Wer zurzeit über die K 139 von Serrig in Richtung Greimerath fährt, sieht auf der anderen Seite des Serriger Bachtals große Veränderungen. Die Weinberge vor der früheren Weinbaudomäne (siehe Info) sind großflächig gerodet. Es laufen Vorbereitungen, die Flächen mit neuen Reben zu bepflanzen. Die frühere, 22 Hektar - das entspricht der Größe von etwa 30 Fußballfeldern - große Weinbaudomäne hat 2016 Markus Molitor aus Bernkastel-Wehlen (Landkreis Bernkastel-Wittlich) von Eric Le Moguen erworben (der TV berichtete).

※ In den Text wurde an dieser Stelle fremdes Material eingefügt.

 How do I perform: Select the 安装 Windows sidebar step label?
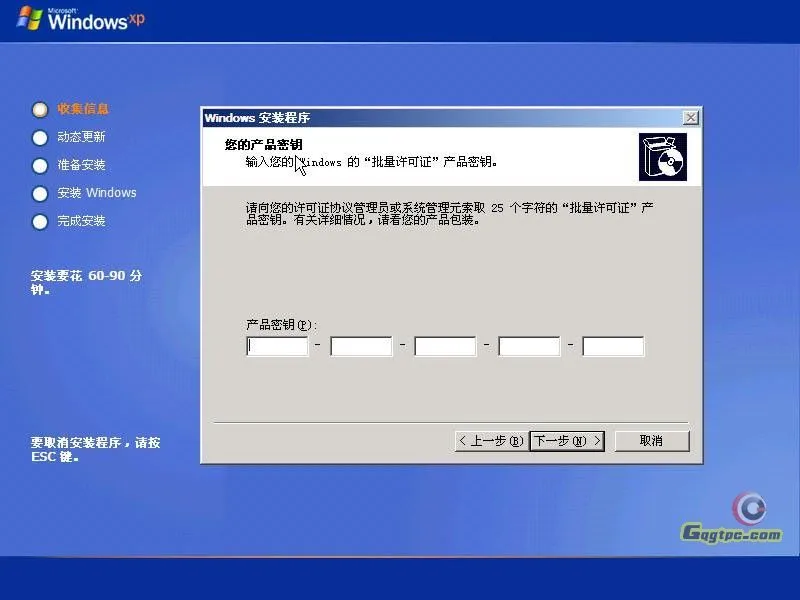98,193
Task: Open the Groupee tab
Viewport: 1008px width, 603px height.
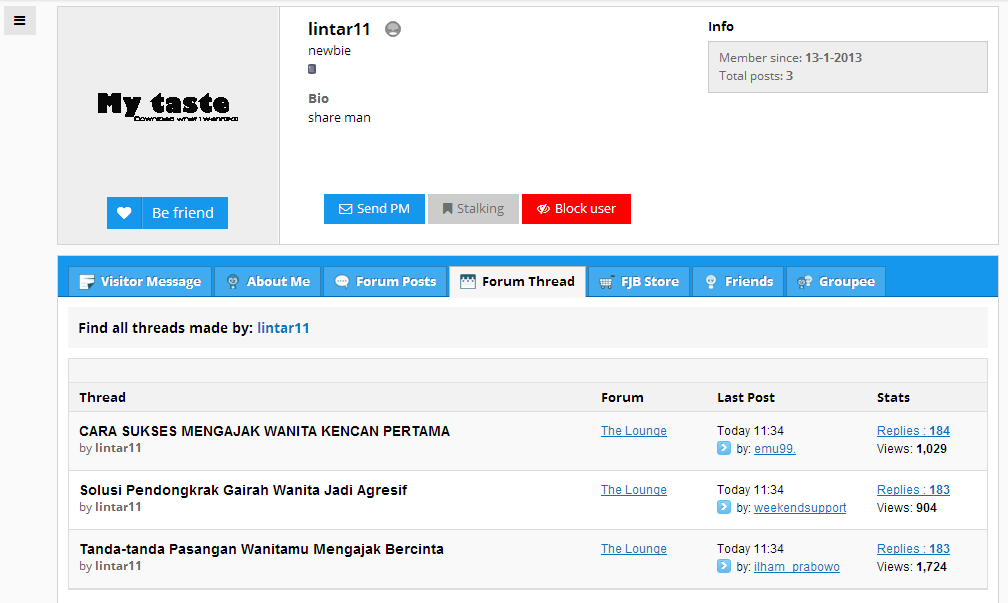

Bewegung kommt auch in den Ockfener Geisberg. Hier werden zurzeit von Markus Molitor und Roman Niewodniczanski, Inhaber des Weinguts van Volxem aus Wiltingen, die Rebflächen bepflanzt. Beide hatten vor rund zwei Jahren die brachgefallenen Flächen von etlichen Eigentümern gekauft. Ihre damalige Vision war, eine der zu Beginn des 20. Jahrhunderts renommiertesten Lagen wieder wach zu küssen (der TV berichtete).

Während die meisten Winzerbetriebe an der Saar weiter auf Riesling setzen, geht Helmut Plunien, Inhaber des Weinguts Vols in Ayl, mit einer jüngst neu bestockten Fläche im Wiltinger Schlangengraben einen anderen Weg. Er hat dort gemeinsam mit dem Weingut Rinke aus Mertesdorf im Ruwertal Sauvignon Blanc-Klone gepflanzt und setzt auf eine Umkehrerziehung. Das ist eine Hochstamm-Erziehung, bei der die Fruchttriebe nach unten hängen. Abgeguckt hat er sich diese Idee vom Arbustum in Ayl. In der europaweit einzigartigen Versuchsfläche der Universität Freiburg wachsen die Weinreben zwischen Pappeln und Eichen. "Die Weine aus diesem Wingert sind fantastisch. Allerdings verzichte ich dann doch auf die Bäume in meinem Weinberg. Das würde die Arbeiten im Weinberg nur verkomplizieren", sagt Plunien.

Um den Riesling dreht sich dann wieder fast alles beim Weingut Cantzheim in Kanzem. Dort hat Anna Reimann das ehemalige Weingutshaus des Prämonstratenserklosters Wadgassen (Saarland) zu einem Weingut umgebaut. Ihren ersten Jahrgang präsentiert sie am Samstag, 24. Juni, und Sonntag, 25. Juni. Zeitgleich ist in Rheinland-Pfalz der Tag der Architektur, an dem sich auch das Weingut beteiligt, und es besichtigt werden kann.KommentarMeinung

Mythos Saarwein
Der Weinbau an der Saar erlebt zurzeit eine Renaissance. Er kann anknüpfen an die großen Zeiten vor dem Ersten Weltkrieg, als Weine von der Saar teurer waren als die aus dem Bordelais. Zeichen hierfür sind Rekord-Preise, die beispielsweise Egon Müller vor zwei Jahren mit einer 2003er Trockenbeerenauslese erzielte, und die vom Weinkritiker
Gault-Millau ausgezeichneten Winzer Florian Lauer (Kollektion des Jahres
2015) sowie Hanno und Dorothee Zilliken (Winzer des Jahres 2016). Es sind aber nicht nur diese Höchstleistungen, die den Saarwein pushen. Es sind sowohl junge wie erfahrene als auch mutige Winzer, die ihr Herz für die Steillagen am längsten Nebenfluss der Mosel entdeckt haben. Mit Leidenschaft setzen sie sich für die Kulturlandschaft ein und bauen so am Mythos Saarwein mit. saarburg@volksfreund.deExtra: ABLEGER DER TRIERER DOMÄNE


Die Staatliche Weinbaudomäne Trier wurde 1896 auf Initiative des Agrarwissenschaftlers Hugo Thiel (1839-1918) gegründet. Als Modellbetrieb sollten rationelle Weinanbaumethoden gefördert und zu Fragen des Pflanzenschutzes geforscht werden. Zur Weinbaudomäne Trier (im Besitz des Landes Rheinland-Pfalz) gehörten ursprünglich auch die Domänenweingüter in Ockfen und Serrig. 1977, nach der Fusion der Domäne mit der Landes-Lehr- und Versuchsanstalt, wurden die Lagen Serrig und Ockfen privatisiert.